Par arrêté du 20 novembre 2024, régulièrement publié, le préfet du Bas-Rhin a délégué à Mme B..., directrice de sécurité, la signature des actes relatifs au permis de conduire. Par suite, le moyen tiré de l’incompétence de l’auteur doit être écarté.
D’une part aux termes de l’article 5 de l’arrêté du 20 avril 2012 relatif aux conditions d’établissement, de délivrance et de validité du permis de conduire : « Sont considérées comme nulles les épreuves théoriques ou pratiques ou les formations qualifiantes ne nécessitant pas le passage d'une épreuve au sens de l'article D. 221-3 du code de la route passées par un candidat dans les cas suivants : (…) IV.- Sur de fausses indications d'identité, substitution ou tentative de substitution de personnes ou encore avec l'aide frauduleuse d'un tiers ou par tricherie ; (…). Dans chacun des cas cités au présent article, le bénéfice des épreuves ou de la formation qualifiante ou le titre de conduite est retiré sans délai par le préfet du lieu de résidence de l'usager.
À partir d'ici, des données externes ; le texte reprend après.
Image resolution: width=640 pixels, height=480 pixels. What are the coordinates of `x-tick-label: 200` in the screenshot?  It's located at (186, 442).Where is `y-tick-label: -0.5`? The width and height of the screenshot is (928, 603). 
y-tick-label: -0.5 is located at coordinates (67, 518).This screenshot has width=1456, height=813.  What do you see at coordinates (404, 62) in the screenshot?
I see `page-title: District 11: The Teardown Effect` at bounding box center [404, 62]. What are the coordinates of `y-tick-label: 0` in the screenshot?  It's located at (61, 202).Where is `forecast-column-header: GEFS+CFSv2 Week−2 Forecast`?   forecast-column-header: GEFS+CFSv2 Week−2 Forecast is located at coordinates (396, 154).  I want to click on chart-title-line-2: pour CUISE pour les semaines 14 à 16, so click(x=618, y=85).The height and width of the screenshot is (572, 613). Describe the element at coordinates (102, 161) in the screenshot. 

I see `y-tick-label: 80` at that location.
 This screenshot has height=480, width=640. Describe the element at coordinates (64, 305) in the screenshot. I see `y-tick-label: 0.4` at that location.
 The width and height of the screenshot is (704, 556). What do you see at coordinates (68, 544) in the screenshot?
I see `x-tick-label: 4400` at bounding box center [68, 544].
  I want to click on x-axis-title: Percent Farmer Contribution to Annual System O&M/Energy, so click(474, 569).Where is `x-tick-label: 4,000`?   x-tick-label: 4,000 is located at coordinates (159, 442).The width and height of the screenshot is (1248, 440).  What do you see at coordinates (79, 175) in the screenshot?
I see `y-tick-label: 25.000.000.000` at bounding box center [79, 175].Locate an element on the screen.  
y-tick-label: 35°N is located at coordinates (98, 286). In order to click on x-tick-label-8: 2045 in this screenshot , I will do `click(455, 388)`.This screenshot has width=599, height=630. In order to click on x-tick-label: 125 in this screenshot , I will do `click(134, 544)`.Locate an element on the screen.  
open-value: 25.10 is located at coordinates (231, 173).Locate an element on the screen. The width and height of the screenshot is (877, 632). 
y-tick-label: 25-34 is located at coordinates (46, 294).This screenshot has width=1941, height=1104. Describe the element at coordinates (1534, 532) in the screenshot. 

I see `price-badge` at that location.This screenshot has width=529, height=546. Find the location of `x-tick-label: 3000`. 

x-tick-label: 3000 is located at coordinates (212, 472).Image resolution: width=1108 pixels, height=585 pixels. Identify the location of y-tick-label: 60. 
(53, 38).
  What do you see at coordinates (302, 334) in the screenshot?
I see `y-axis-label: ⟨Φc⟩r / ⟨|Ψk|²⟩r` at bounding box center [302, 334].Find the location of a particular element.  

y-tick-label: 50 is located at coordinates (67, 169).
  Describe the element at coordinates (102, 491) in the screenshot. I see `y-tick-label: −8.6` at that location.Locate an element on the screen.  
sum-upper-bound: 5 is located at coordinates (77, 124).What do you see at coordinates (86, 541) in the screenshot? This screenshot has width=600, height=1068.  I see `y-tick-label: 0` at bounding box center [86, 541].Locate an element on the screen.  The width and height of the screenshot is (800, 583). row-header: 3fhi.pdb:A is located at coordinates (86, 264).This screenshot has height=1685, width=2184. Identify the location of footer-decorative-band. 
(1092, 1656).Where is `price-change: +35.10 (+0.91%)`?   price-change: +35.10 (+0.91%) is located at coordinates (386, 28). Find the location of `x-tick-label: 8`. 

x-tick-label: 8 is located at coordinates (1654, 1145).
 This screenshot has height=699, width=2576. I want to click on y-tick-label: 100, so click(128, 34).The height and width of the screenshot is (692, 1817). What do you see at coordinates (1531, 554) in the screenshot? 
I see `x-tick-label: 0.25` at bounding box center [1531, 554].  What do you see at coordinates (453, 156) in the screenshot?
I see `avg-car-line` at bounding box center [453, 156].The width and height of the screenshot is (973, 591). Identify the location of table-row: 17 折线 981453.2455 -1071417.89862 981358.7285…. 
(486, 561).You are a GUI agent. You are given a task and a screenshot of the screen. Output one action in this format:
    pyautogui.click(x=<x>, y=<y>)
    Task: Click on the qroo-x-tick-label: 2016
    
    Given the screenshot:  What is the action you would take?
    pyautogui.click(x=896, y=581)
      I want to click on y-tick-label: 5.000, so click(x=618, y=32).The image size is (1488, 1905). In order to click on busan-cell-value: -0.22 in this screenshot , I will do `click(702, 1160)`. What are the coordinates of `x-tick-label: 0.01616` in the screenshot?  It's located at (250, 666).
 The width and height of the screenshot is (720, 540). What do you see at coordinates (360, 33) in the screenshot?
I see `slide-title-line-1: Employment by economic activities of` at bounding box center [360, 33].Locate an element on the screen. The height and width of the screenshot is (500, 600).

Le retrait intervient après que l'usager a été mis en demeure de présenter ses observations, sans préjudice des poursuites pénales encourues ». D’autre part, en vertu de l’article L. 242-1 du code des relations entre le public et l’administration, sous réserve de dispositions législatives ou réglementaires contraires, et hors le cas où il est satisfait à une demande du bénéficiaire, l'administration ne peut retirer une décision individuelle explicite créatrice de droits, si elle est illégale, que dans le délai de quatre mois suivant la prise de cette décision. Toutefois, un acte administratif obtenu par fraude ne crée pas de droits et peut, par suite, être retiré ou abrogé par l'autorité compétente pour le prendre, alors même que le délai de retrait de droit commun est expiré, sachant qu’il incombe à l’administration d’apporter la preuve de la fraude qu’elle allègue.
Il ressort des pièces du dossier que M. C... a passé l’épreuve théorique de son permis de conduire au centre Dekra situé à Echirolle dans le département de l’Isère soit à 500 km de son domicile. Il est constant que ce centre a fait l’objet d’une fermeture suite à des fraudes massives, l’opérateur passant l’examen à la place des candidats contre rémunération. Or, le requérant ne démontre pas sa présence à Echirolle. Dans ces conditions, c’est à bon droit et sans commettre d’erreur d’appréciation que le préfet a pu considérer que le requérant avait fraudé lors du passage de l’épreuve théorique du permis de conduire. Par suite, M. C... n’est pas fondé à demander l’annulation des décisions du 26 novembre et 18 décembre 2024 du préfet du Bas-Rhin.
Il résulte de tout ce qui précède que la requête de M. C... doit être rejetée.



D E C I D E :



La requête de M. C... est rejetée.
Le présent jugement sera notifié à M. A... C... et au préfet du Bas-Rhin.


Rendu public par mise à disposition au greffe le 7 novembre 2025.


Le magistrat désigné,





H. SIMONLa greffière,





S. AMIRACH


La République mande et ordonne au préfet du Bas-Rhin et ministre d’État, ministre de l’Intérieur, chacun en ce qui le concerne ou à tous commissaires de justice à ce requis en ce qui concerne les voies de droit commun contre les parties privées, de pourvoir à l'exécution de la présente décision.